* _Assignment_
Could you transcribe exactly the lines from the one containing "Click the Nácar red sunset photo" through the last line of the records below, leaving out the pictures?

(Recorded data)
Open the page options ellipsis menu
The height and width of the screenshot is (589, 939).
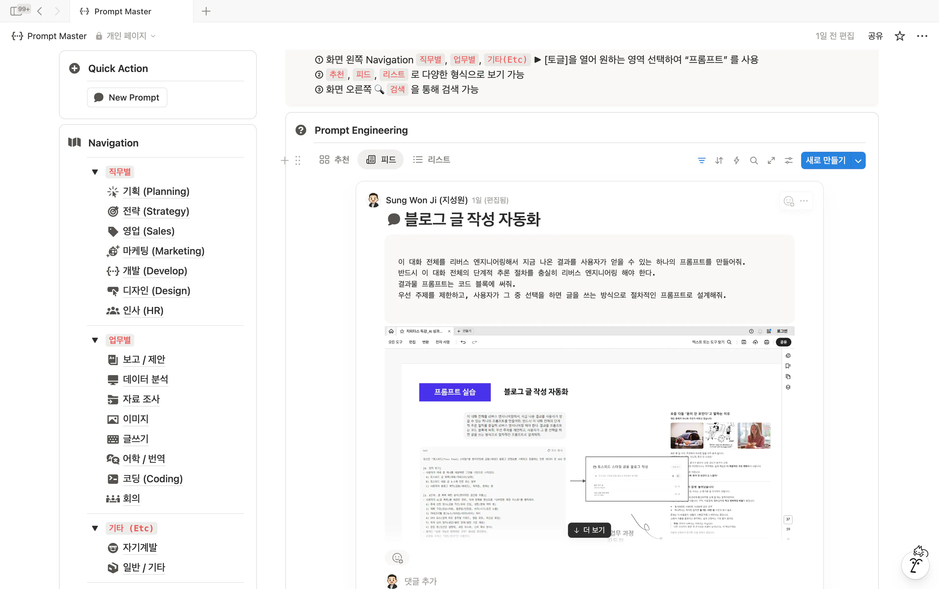click(x=922, y=35)
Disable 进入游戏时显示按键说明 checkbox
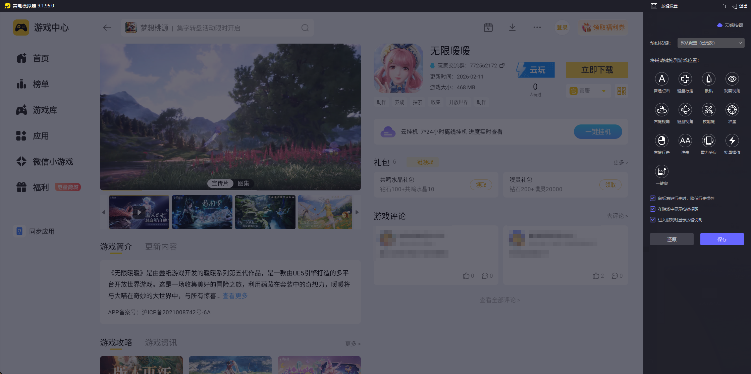751x374 pixels. tap(653, 220)
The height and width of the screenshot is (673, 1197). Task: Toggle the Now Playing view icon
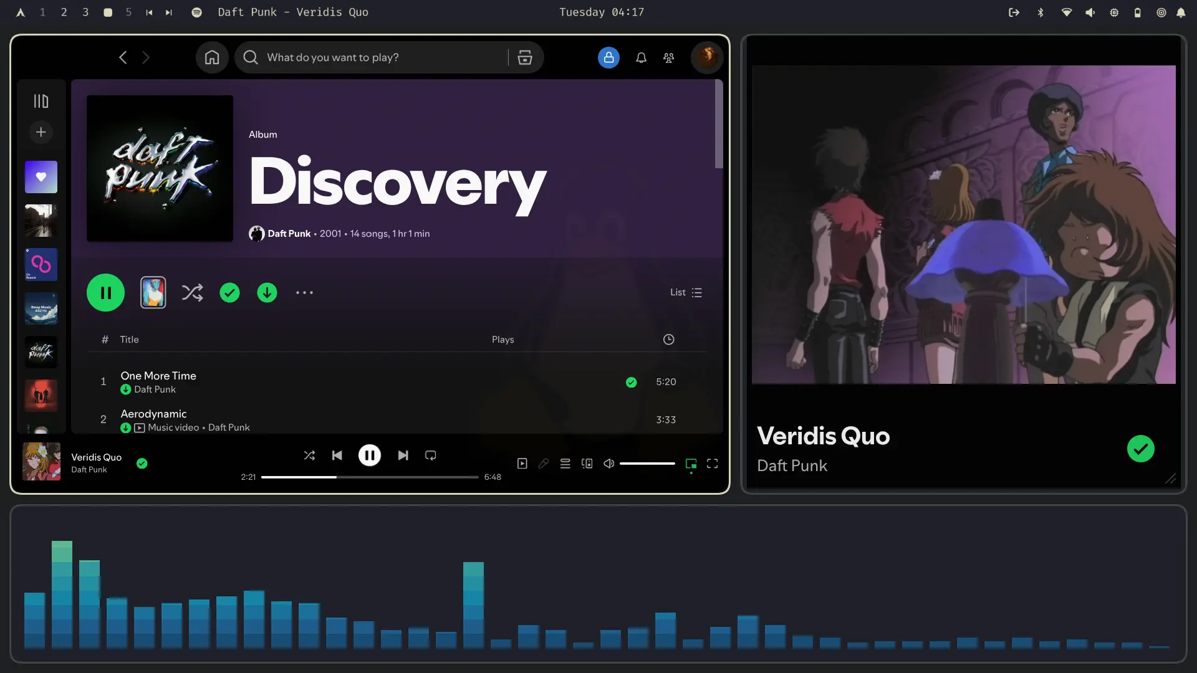pyautogui.click(x=522, y=464)
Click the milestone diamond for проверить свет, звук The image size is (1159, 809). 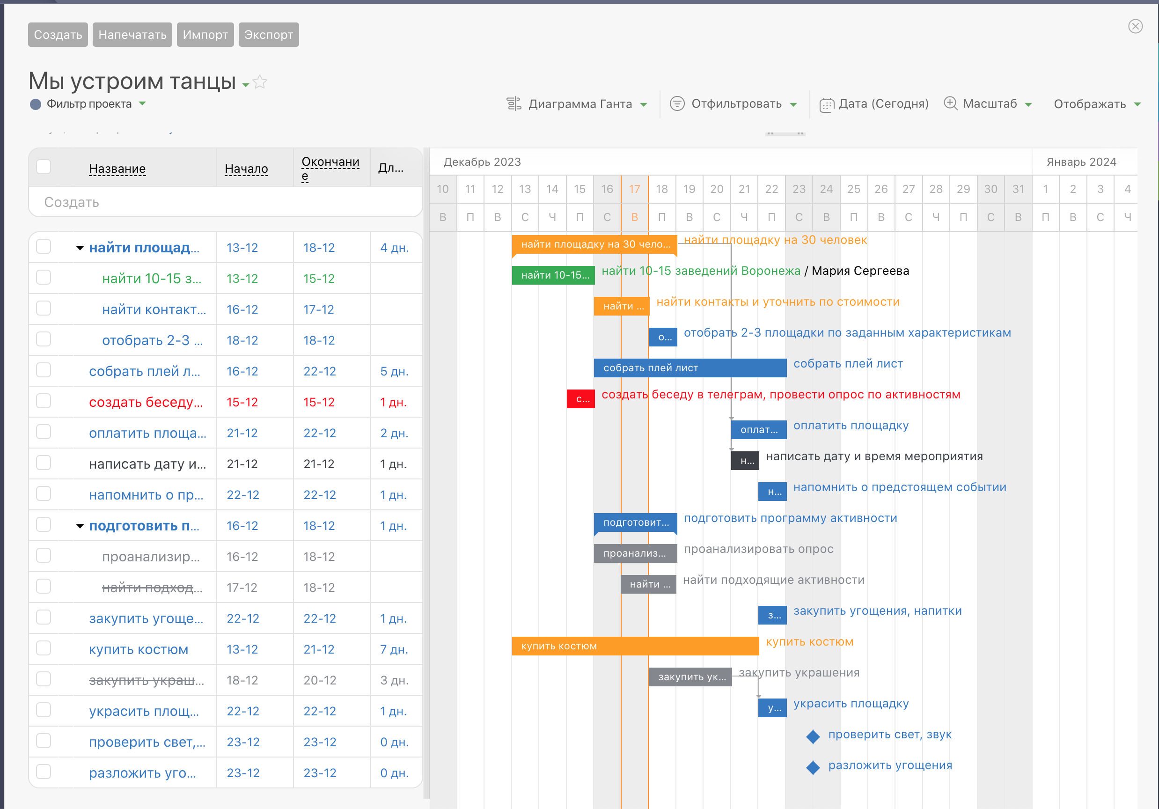tap(813, 737)
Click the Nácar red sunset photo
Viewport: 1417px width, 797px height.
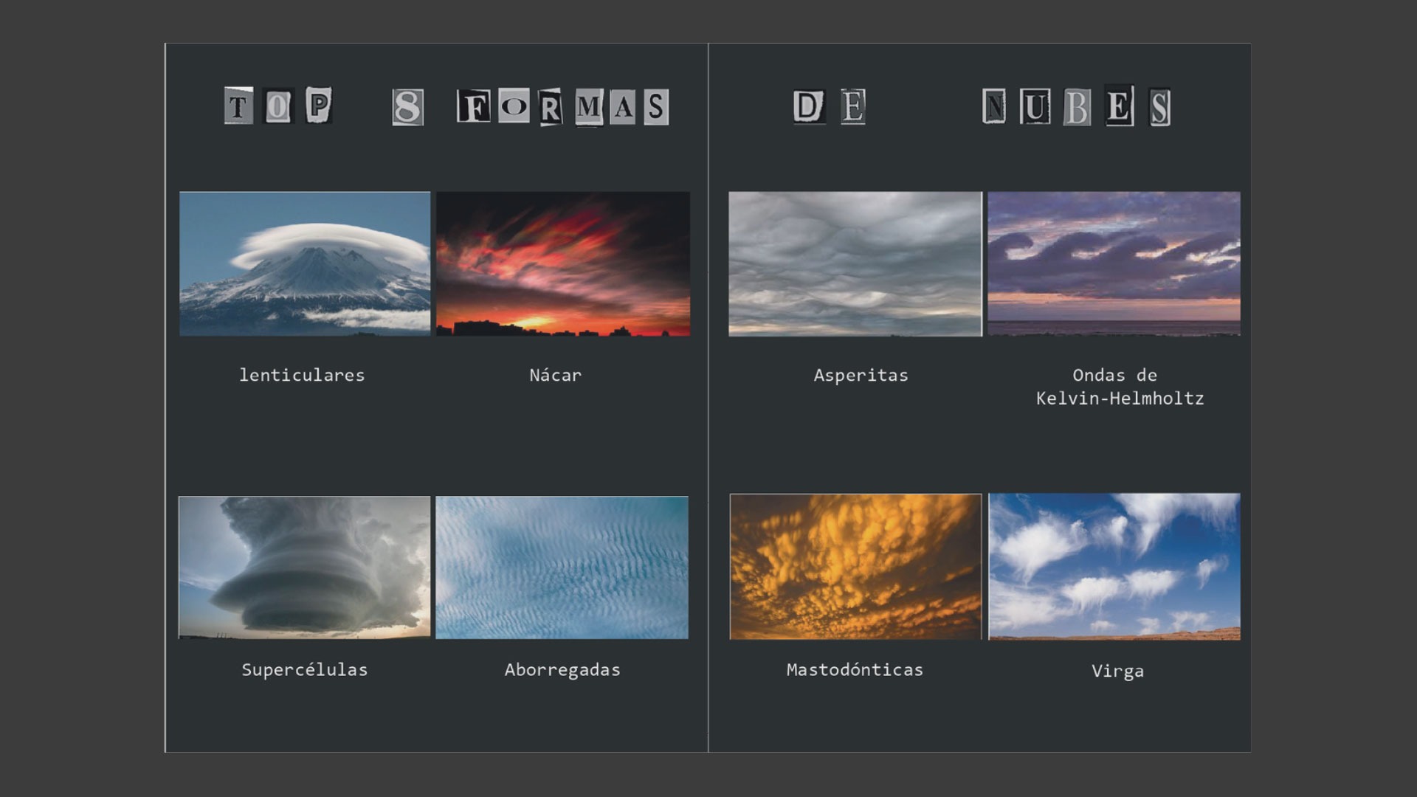point(562,263)
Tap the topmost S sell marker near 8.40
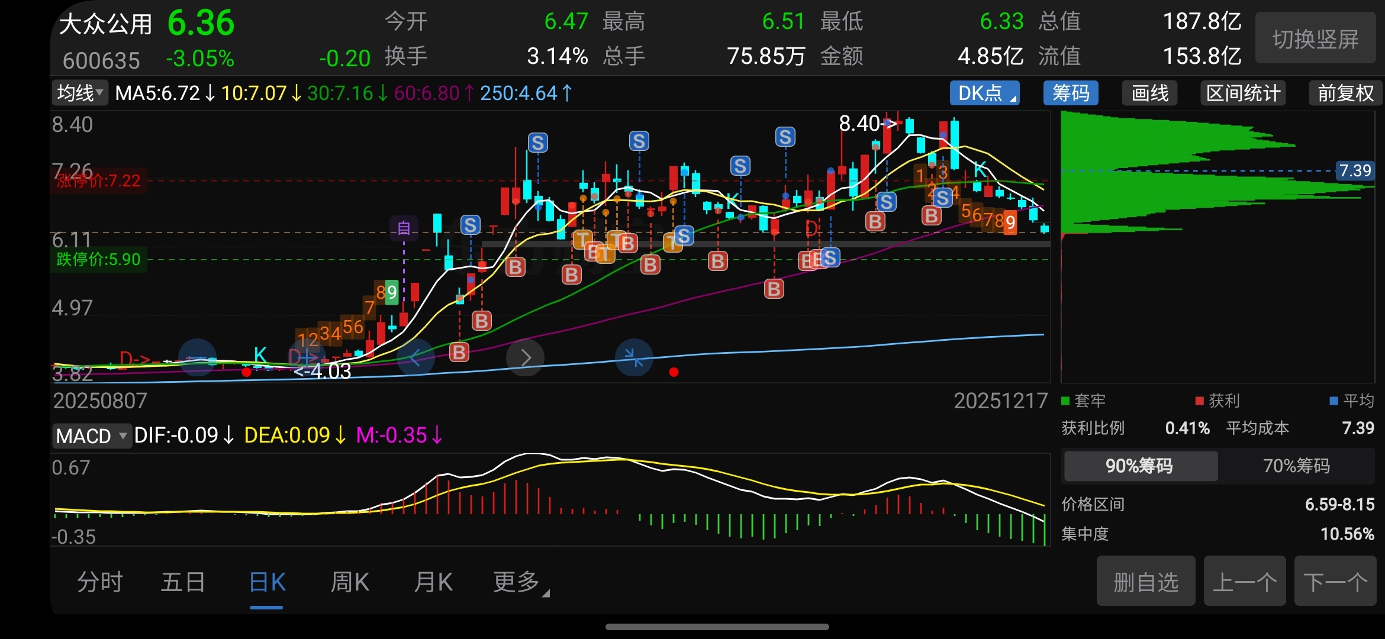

* _Exercise output_
Click the Nácar red sunset photo
Viewport: 1417px width, 797px height.
point(562,263)
Tap the topmost S sell marker near 8.40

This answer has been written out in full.